As they came closer, she stood up straight, regarding them imperiously. “So this is Jack Lawson?” she said, her voice calm and genteel.

“Yes,” Ruth said, then seeing Lucy’s expression, “and this is Lucy Goodman.”

The strange woman stepped around the table and offered her hand to Jack. He took it cautiously and shook it. As he did so, he noticed something else. Her ears were pointed upwards ridiculously far, past the level of her eyes, almost to points.

“Jack, Lucy, this is Adâ Sharif. She’s our escort to the mainland.” Then Ruth saw Jack looking at Adâ’s ears. “And this might come as a bit of a shock to you, but she’s an elf.”

Jack was about to challenge this, but then he remembered what Vince had said about becoming reeducated in this new world.

Adâ’s hand tightened momentarily, and she looked into Jack’s eyes, as if daring him to challenge it.
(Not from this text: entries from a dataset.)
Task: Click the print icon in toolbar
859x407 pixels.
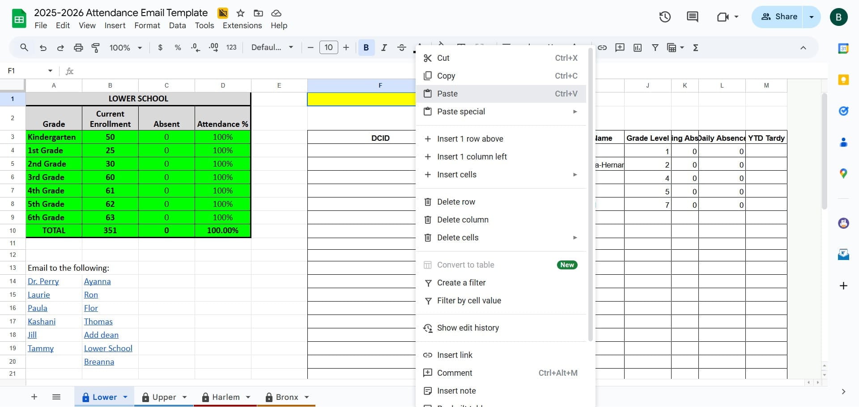Action: click(78, 48)
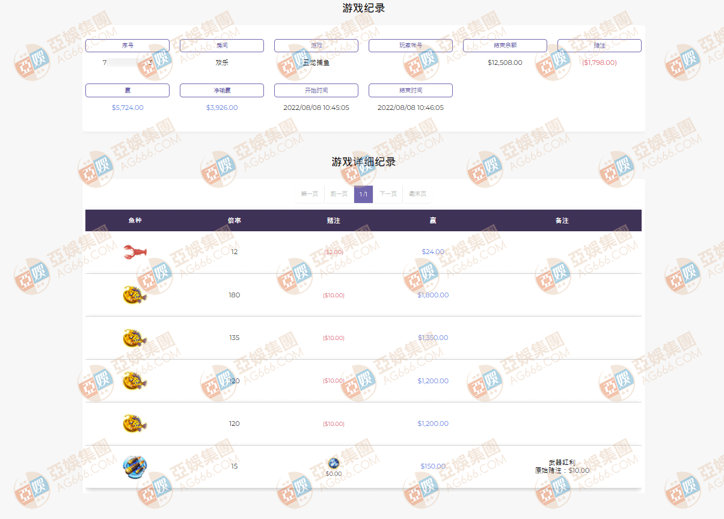Click the 序号 field label box

(127, 46)
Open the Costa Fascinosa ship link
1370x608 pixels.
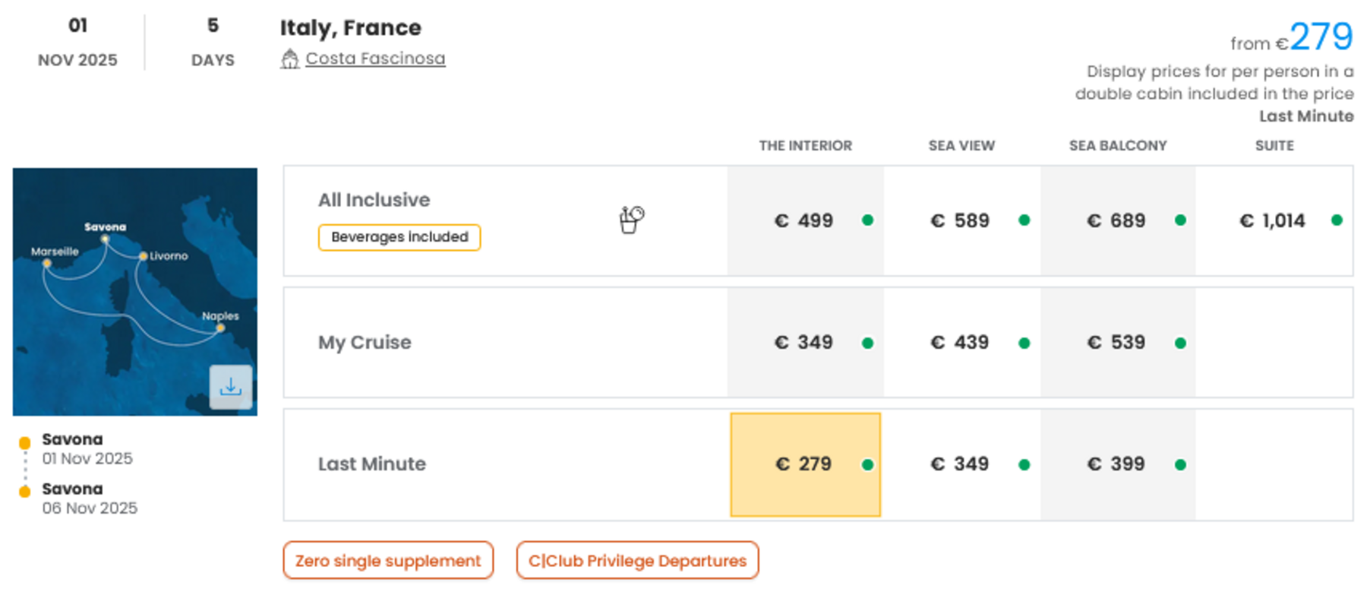pyautogui.click(x=375, y=59)
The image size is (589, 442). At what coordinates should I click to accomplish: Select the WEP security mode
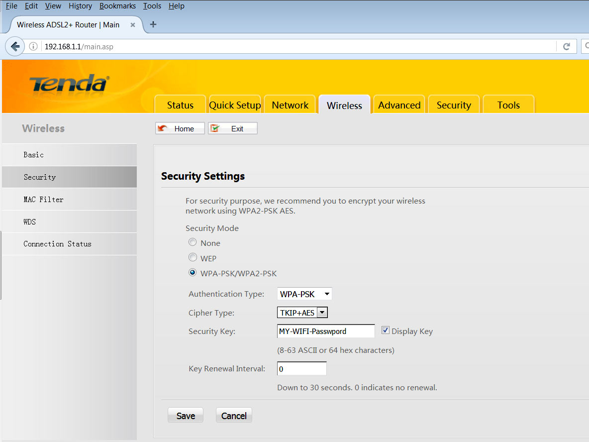(x=193, y=257)
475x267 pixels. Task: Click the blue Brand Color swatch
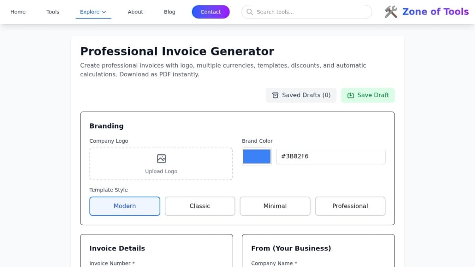(257, 156)
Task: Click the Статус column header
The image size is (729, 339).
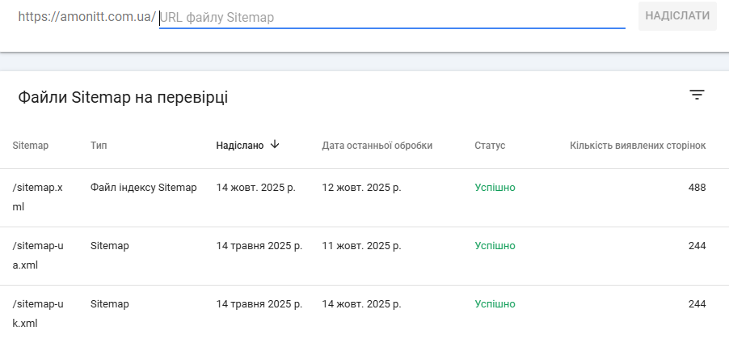Action: click(x=490, y=146)
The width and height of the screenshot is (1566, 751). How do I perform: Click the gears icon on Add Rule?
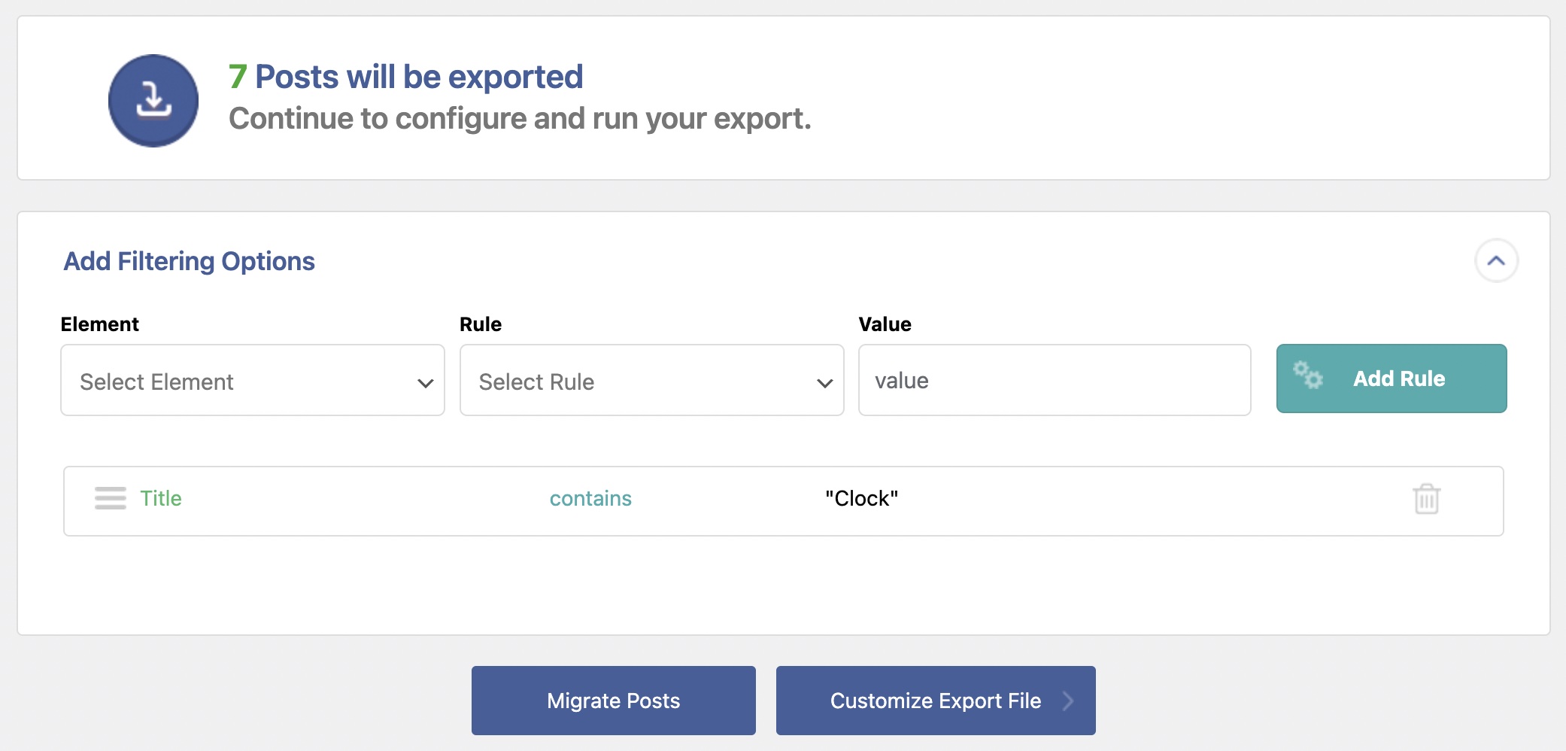coord(1308,375)
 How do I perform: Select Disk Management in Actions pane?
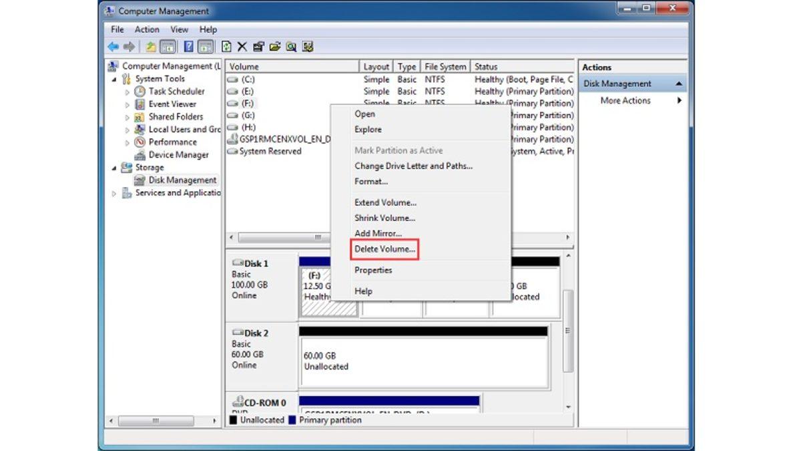coord(615,83)
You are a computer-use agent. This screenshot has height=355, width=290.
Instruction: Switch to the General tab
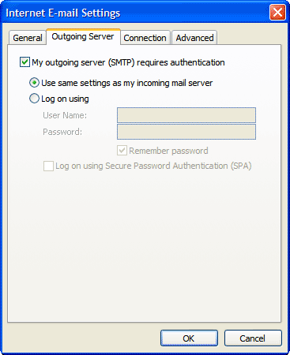(28, 38)
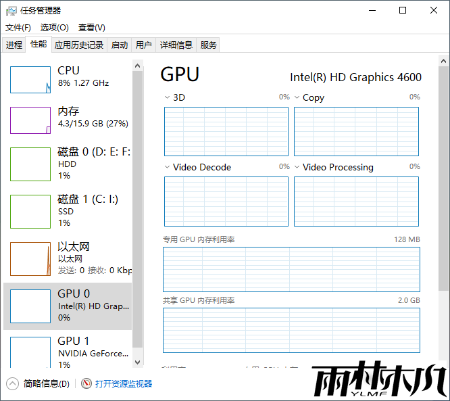Viewport: 450px width, 401px height.
Task: Click the left panel scrollbar up arrow
Action: 138,66
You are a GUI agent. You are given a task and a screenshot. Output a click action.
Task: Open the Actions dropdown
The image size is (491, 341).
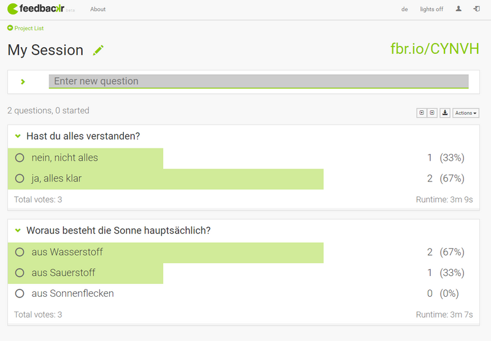pyautogui.click(x=466, y=113)
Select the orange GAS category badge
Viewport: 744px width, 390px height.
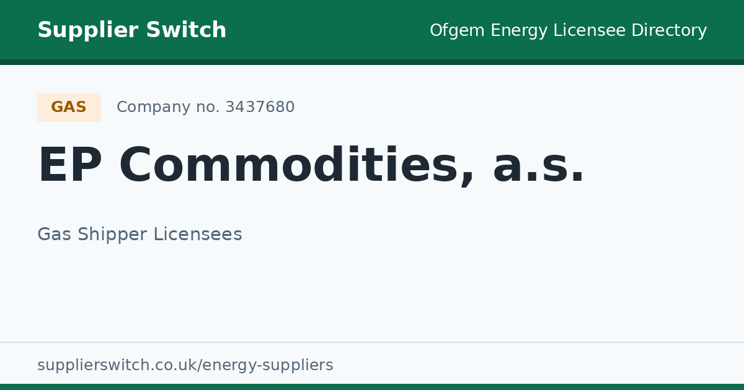[69, 107]
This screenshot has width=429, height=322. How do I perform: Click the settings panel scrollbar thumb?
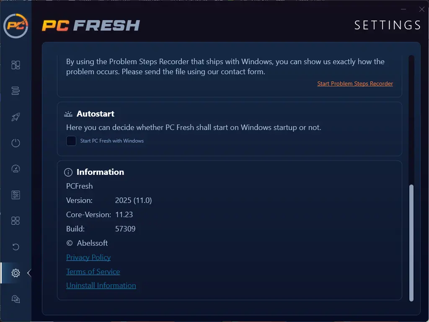411,242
Jack stared back defiantly, and she let go.

Adâ turned, taking no more notice of Lucy than if she had been a balsa-wood hat stand. “I would have greeted you earlier with the others, but I cannot stand that girl Gaby.”

Neither Jack nor Lucy said anything. Both knew what the other was thinking.

Over the rest of the day, Jack and Lucy were given a flurried tour around the ship by Quentin. Along increasingly claustrophobic tunnels of panelled wood, they were taken to the kitchen, the dining room, and below to the mechanical workings of the ship—reactors, turbines, and generators that neither Jack nor Lucy thought could ever work, looking as they did like the inventions of a cartoon evil scientist. It took Jack a while to realize that
The Golden Turtle
was not just a name. The entire ship was literally built in the shape of a gigantic metallic turtle, with the command deck as the head.

Though the tour was quite dull (not helped along by Quentin’s increasingly monotonous attempts to sound piratey through an Etonian accent), they came across many of the crew who were going about their day’s work. From the bits of conversation they had with them, most of them seemed very amiable and friendly. For once, Jack threw himself much more into conversations with strangers than Lucy, who remained stoic and visibly uneasy throughout.

Eventually, the jet lag began to kick in, with the realization that they had been awake for almost twenty hours. After the tour, they were shown back to their own small cabins. Both tried to sleep but found it impossible. Somehow, they had come out on this planet midmorning, despite leaving at midnight. But then, Jack thought, that probably happened when you jumped two hundred thousand light-years through space.

In the end, Lucy managed to doze off, but Jack gave up and took to wandering around, talking to the crew and taking in the atmosphere.

Whilst exploring, Jack discovered an observatory dome on the top deck—one panel of the turtle’s shell made of transparent glass rather than metal, through which he could sit and watch. They had risen over the course of the day, so that now they were much closer to the surface. The echo of silver moonlight glittered above, dancing on the surface of the water. Evidently, the fog had cleared.

“So how are you enjoying your first voyage aboard
The Golden Turtle
?” said a voice behind him.

Jack whipped around to see Ruth leaning casually on the railing, her arms folded. “I was just getting some fresh air,” he said awkwardly. He felt very like a small child, sitting cross-legged on the floor.

Her expression broke into a grin. “Don’t worry. You’re not part of the crew,” she said reassuringly, coming to stand next to him. “But that doesn’t mean I won’t give you jobs to do. Everybody’s got to pull their own weight here.”

“Yeah, Quentin made that very clear.”

Ruth laughed. “He’s harmless really. The crew joke about him, but he’s the one who keeps everyone organized. God knows we need it, with so many different worlds, each with their own missions.”